Ana Karenina (Outros)

“Este desejo de coerência, convertido em dogma, transforma numa selva de sofismas sua atividade na Justiça. Exibe-me os fichários, acumulados em quase três decênios de serviços prestados. A quem? Sua voz pausada, segura, na qual é possível captar, afiando o ouvido, um susto: ‘Ninguém pode surpreender-me numa incongruência. (sinto que a incongruência está nos seus calcanhares, dorme com ele e se imiscui nos seus bolsos). Desafio seja quem for a encontrar, dentre todos os meus pareceres, um só contradiga outro. Um só.’ Classifica as causas por assunto. Organizar as suas fichas consome ainda mais tempo que o destinado a armar os pareceres, mas o fichário- Arca da Equidade e da Justiça- presta o serviço para o qual existe: meu avô, antes de opinar, e mesmo antes de formar um juízo sobre os processos que chegam às suas mãos, revê atento os pareceres antigos. ‘A habilidade consiste em manejar a jurisprudência. Uma de suas funções é dar solidez aos nossos pressupostos. Isto porque um magistrado não muda. Um magistrado não tem direito a ter duas opiniões, nem que viva mil anos. Caso contrário, não merece o cargo’. Inconcebível, para ele, que o tempo ou os acontecimentos possam de algum modo alterar, aos setenta e três anos, um juízo exarado por volta do seu quadragésimo oitavo aniversário.(...). Um grande homem, ouço muitas vezes, na sala transformada em câmara-ardente, enquanto transito entre varões de ar oficial e mulheres altaneiras. Um grande homem, tal como exige um mundo também morto.”
Warat nos ensinou que toda ideologia precisa simular unidade, olvidando os conflitos, os sintoma, e propôs como modelo de crítica o retorno do recalcado. Não há um senão a conta-por-um. Conta que cria uma comunidade sem resto para melhor arma o mito da coerência.

Osman Lins e a Paralaxe (texto completo)

Ana Karenina (Outros)

A distinção entre princípio e política foi tracejada por Dworkin:
"Denomino ‘política’ aquele tipo de padrão que estabelece um objetivo a ser alcançado, em geral uma melhoria em algum aspecto econômico, política ou social da comunidade (ainda que certos objetivos sejam negativos pelo fato de estipularem que algum estado atua deve ser protegido contra mudanças adversas).

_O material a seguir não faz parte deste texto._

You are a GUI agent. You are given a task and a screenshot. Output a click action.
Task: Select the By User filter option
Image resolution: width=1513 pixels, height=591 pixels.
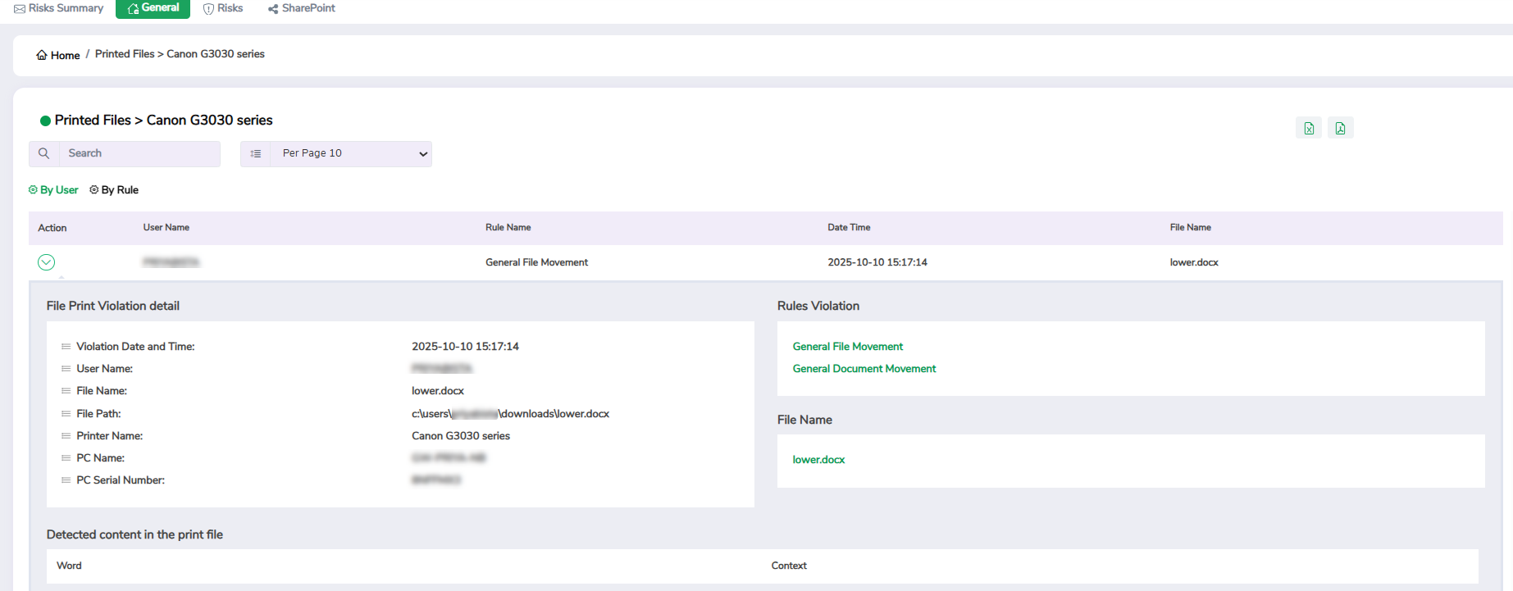point(54,190)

Denomino ‘princípio’ um padrão que deve ser obedecido, não porque vá promover ou assegurar uma situação econômica, política ou social desejável, mas porque é uma exigência de justiça ou equidade ou alguma outra dimensão da moralidade” (DWORKIN, Ronald. Levando os direitos a sério. São Paulo: Martins Fontes, 2002, p. 36). Numa país em que a Constituição está referta de objetivos políticos (basta ver o art. 3 da CF) a distinção merece ser vista com cautela. O próprio Dworkin admite que quando a ordem jurídica adota determinados objetivos políticos não há que falar na distinção. Ocorre que a leitura de Dworkin feita em Bruzundangas apoda de consenquencialismo qualquer decisão que cumpra oy faça cumprir os projetos políticos insertos na nossa CF.
Todos somos contra o arbítrio. E cabe-nos constuir uma teoria do direito capaz de resolver a paralaxe entre consistência jurídica e adequação social (unir alter e ego na linguagem de Marcelo Neves).
Do contrário a ênfase exagerado no insulamento do direito desemboca no modelo de juiz critica por Osman Lins no seu livro fundamental Avalovara que inconsciêencia cultura legou ao olvido.
"“Meu avô recusa-se a ter rugas como magistrado; ponto de honra, para ele, estar em dia com as leis e a jurisprudência. Ao mesmo tempo, receia que se altere a concepção de justiça que possui quando ingressa na magistratura.

Sabem aquela história...

Harlen Magno (Oficial de Justiça)

Quando a pessoa começa uma conversa com "Não sou racista, mas...", você já sabe o que vai vir. Pois é: quando o texto já começa tendo que dizer que não é crítica aos juízes, pode ficar certo de que ela estará lá no meio.

belo artigo

R. G. (Advogado Autônomo)

O risco de apenas descrever a atuação dos juízes é o de a doutrina ficar caudatária das decisões dos tribunais, e assim tornar-se refém do modo como esses mesmo juízes (caricaturizados) irão decidir futuramente.

é notável

maria38 (Outros)

Prætor,
Que obsessão com esse cidadão o sr. tem!

É notável...

Prætor (Outros)

Que obsessão com a Magistratura este cidadão tem!